* **EXERCISE INSTRUCTIONS**
Rewrite the section of the passage on reality television that begins at the words "Some insatiable need" and ends after "edited and packaged.", replacing "advertisers" with "sponsors".

* **EXCERPT PROVIDED**
• • • • • • •

Thirdly, ‘reality television’ was born with the introduction of cable, which happened to coincide with the screen writers’ strike in the US which went on for months. How could the networks, fighting tooth and claw with one another for ratings and advertising dollars, fill the endless hours technological change had heralded with cable? By paying nothing for the content was the answer. Product placement was the name of the game. Costs were negligible, contestants unpaid, cameras handheld, production values low; no scripts were required because no one cared what was said. The Real World was the first to air, but Survivor nailed it. And what a gold mine reality TV turned out to be. It is now the dominant form on free to air television.

Some insatiable need is filled by these programs about sex, love, marriage, cooking, gardening, house renovation, singing, surviving, endurance, etc – all extreme examples of life stages we may go through – for audiences, globally, have responded, and advertisers are happy chappies. These shows aren’t really real; they may be unscripted, but they are constructed, cast, curated, manipulated, edited and packaged.

We became so entranced by reality television, Americans elected a reality star as President, one who employed the techniques of the genre to buffer his popularity. And as Danielle Lindemann in her book, True Story. What Reality TV Says About Us, has correctly observed Trump’s presidency became the ultimate reality show. He didn’t care where the boundary lay between the factual and the fake. He could say what he liked and go out onto 5th Avenue and shoot someone if he cared to.

We are all now utterly confused about reality and news reporting.

Meanwhile the internet arrived which enabled the digital delivery of television shows and other content. Scripted television bounced back with the development of streaming services and the long novella enabled binge viewing; with our portable phones and tablets we can view anywhere at any time.

With the internet came social media interactivity which meant viewing one on one. Young people never needed to be alone again. Generally, they took to this world as though the technology was in their DNA, gaming, posting, chatting, downloading, interacting. Initial concerns about personal footprints faded away quickly, as they immersed themselves finding ways to create their own persona.

Just as McLuhan predicted 50 years earlier, we were all encouraged to become someone – not just to grow up as a responsible citizen – and we have become, self-centred. In the process, society has fragmented, as we contest the culture wars. The media mammoths happily pay little tax, stack up the profit, harness this bonanza of personal data at their disposal to sell to the market and ponder an even more invasive, powerful presence.

Facebook, Instagram, Twitter, Pinterest, Tumblr, Flickr, TikTok, Snapchat, Reddit, Quora, YouTube and more. It’s about Me and Me and Me.

Trolls inhabit these spaces contributing to a sea of ‘victimhoods’, and an epidemic of mental illness has followed.

Life has not become easier or more satisfying. With access to more and more information, we understand less and less. Truth and facts are contestable. Confusion, alienation, and distrust are pervasive. We seem to have lost the bonds that cohere as we redefine history and paint it as an anthology of fairy tales about white, male, privileged, racist, supremacists. In the search for self, biology is seen as malleable. The #MeToo movement – long overdue – has put the fear of god into men in general. Young men especially if white and straight, wonder where to from here. A friend’s four-year-old daughter came home from kindergarten with the question, ‘Am I a girl?

Across the Western world statues of figures from history are being defaced or tumbled from pedestals. Cecil Rhodes was targeted with a ‘Rhodes must fall’ campaign. To placate the activists, Rhodes scholarships were renamed the Mandela Rhodes Scholarships. When asked why he would agree to this, Nelson Mandela responded, that South Africa’s new constitution includes an injunction, ‘to come together across the historical divides, to build our country together with a future shared equally for all’.

Can we all just think hard about that?

• • • • • • •

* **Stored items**

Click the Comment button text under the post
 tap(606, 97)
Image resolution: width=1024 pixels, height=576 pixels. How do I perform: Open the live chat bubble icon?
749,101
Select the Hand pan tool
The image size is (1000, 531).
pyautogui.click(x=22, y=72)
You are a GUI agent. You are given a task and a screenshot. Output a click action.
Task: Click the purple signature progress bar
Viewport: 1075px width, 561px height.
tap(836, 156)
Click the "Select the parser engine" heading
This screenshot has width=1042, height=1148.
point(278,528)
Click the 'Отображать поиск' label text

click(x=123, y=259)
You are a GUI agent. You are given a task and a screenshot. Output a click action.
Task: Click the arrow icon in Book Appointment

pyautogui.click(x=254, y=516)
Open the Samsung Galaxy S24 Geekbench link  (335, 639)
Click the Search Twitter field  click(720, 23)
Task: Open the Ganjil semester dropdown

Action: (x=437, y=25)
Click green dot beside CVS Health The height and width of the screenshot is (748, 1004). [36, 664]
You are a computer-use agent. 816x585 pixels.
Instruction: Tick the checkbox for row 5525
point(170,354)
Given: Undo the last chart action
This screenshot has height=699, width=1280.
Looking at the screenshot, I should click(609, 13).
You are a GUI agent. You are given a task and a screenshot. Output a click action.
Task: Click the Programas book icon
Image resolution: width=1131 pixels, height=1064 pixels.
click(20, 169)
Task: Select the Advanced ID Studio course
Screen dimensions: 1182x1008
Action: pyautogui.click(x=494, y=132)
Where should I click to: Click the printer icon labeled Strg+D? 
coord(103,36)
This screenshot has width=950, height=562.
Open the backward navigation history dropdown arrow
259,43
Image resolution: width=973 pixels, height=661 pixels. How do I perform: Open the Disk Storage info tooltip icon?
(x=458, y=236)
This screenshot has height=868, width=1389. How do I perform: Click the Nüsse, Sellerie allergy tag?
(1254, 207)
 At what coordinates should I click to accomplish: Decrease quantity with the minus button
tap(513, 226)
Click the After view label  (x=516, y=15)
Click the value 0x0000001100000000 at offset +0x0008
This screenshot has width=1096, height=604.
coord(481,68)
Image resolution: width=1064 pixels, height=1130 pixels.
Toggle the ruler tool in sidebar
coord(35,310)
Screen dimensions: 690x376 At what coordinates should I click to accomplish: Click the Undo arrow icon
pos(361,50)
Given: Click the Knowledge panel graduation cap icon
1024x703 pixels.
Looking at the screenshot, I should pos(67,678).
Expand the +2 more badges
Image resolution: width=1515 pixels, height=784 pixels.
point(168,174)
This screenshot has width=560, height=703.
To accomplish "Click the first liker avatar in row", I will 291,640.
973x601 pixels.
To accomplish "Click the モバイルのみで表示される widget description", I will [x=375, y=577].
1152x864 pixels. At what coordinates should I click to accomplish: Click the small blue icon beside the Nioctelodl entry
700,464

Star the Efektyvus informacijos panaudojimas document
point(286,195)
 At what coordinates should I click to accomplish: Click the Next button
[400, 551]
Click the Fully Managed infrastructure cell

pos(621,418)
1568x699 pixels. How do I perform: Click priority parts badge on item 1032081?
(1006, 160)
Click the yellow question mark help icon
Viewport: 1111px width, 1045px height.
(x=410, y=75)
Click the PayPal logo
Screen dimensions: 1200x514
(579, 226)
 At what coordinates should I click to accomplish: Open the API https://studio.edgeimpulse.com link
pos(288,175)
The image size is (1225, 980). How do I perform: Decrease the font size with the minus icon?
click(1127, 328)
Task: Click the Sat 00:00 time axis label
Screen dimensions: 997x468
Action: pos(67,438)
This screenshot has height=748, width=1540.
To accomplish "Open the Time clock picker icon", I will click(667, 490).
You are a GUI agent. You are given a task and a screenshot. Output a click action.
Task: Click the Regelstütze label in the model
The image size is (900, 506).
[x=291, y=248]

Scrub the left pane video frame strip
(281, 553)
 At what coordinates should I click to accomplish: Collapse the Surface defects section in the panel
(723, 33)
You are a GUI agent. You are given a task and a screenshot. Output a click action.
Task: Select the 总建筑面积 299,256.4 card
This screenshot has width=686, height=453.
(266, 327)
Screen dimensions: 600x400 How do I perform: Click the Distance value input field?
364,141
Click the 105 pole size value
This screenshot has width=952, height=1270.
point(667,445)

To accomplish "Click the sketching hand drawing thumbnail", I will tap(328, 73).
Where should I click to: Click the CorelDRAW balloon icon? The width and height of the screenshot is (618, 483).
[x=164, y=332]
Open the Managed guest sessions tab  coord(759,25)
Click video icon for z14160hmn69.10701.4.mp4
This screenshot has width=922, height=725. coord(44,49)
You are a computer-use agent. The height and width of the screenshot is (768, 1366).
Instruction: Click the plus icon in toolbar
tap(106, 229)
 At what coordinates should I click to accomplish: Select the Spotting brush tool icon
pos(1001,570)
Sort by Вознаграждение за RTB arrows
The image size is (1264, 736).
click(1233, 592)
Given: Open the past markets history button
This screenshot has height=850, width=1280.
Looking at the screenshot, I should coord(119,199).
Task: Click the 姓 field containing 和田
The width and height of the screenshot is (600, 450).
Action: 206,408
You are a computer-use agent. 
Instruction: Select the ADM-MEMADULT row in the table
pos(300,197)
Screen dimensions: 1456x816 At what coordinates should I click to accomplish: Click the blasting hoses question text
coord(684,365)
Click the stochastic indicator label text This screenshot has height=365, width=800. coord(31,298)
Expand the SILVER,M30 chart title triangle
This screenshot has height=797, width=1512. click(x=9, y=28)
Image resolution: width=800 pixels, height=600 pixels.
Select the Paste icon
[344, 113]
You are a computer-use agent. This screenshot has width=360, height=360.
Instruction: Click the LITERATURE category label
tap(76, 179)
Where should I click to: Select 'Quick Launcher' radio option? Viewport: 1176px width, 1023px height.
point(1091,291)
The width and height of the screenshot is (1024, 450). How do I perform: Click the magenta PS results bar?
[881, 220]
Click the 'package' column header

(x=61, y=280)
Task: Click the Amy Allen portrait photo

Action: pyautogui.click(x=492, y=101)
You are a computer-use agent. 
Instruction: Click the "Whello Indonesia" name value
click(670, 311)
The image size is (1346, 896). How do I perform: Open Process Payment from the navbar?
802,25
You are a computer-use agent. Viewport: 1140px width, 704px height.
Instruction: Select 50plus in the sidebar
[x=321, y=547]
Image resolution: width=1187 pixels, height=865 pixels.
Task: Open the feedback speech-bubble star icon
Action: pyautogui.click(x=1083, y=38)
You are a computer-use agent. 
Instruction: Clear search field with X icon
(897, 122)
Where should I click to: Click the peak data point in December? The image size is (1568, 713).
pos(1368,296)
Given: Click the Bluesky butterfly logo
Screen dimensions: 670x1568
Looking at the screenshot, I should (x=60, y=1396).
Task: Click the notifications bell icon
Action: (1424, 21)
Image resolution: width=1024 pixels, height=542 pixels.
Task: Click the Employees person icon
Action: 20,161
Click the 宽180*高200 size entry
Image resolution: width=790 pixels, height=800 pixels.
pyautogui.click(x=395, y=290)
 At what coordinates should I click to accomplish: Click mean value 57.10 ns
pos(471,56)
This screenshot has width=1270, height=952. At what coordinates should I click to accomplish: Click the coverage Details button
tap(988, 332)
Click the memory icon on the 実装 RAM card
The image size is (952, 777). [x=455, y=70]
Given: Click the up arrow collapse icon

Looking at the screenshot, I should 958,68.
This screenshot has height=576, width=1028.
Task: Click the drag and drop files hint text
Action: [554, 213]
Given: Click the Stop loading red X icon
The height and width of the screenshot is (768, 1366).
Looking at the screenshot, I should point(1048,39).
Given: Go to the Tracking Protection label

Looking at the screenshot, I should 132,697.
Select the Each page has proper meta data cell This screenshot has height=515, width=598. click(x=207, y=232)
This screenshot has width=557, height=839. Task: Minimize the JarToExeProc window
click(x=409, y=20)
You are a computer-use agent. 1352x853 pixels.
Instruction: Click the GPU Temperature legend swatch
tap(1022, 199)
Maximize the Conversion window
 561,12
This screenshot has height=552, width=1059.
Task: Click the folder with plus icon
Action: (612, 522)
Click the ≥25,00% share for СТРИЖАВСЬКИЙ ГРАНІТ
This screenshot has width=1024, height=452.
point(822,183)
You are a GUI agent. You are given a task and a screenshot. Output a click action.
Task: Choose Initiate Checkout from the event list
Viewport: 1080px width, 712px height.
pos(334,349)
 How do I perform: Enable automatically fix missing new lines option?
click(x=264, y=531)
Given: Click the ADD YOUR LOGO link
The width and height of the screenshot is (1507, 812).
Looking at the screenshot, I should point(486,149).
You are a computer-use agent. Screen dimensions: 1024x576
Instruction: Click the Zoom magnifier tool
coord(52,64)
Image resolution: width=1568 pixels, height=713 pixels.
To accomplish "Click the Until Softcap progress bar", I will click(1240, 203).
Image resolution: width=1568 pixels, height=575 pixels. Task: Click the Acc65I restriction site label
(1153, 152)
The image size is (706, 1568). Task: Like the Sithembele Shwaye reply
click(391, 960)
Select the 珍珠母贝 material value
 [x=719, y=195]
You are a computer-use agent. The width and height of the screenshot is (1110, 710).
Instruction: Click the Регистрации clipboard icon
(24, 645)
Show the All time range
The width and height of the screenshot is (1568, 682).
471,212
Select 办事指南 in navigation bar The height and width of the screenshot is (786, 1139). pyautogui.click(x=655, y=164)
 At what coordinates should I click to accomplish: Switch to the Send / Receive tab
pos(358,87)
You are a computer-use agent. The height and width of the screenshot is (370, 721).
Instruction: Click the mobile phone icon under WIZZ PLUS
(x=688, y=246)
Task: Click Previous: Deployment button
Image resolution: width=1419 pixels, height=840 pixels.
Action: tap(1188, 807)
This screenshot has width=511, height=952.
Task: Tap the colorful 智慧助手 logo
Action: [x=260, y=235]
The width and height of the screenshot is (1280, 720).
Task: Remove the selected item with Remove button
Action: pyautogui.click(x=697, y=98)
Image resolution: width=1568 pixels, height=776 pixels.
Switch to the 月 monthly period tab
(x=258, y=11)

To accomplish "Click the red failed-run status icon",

• • • • • • •

* **SOLUTION TO THIS PROBLEM**
Some insatiable need is filled by these programs about sex, love, marriage, cooking, gardening, house renovation, singing, surviving, endurance, etc – all extreme examples of life stages we may go through – for audiences, globally, have responded, and sponsors are happy chappies. These shows aren’t really real; they may be unscripted, but they are constructed, cast, curated, manipulated, edited and packaged.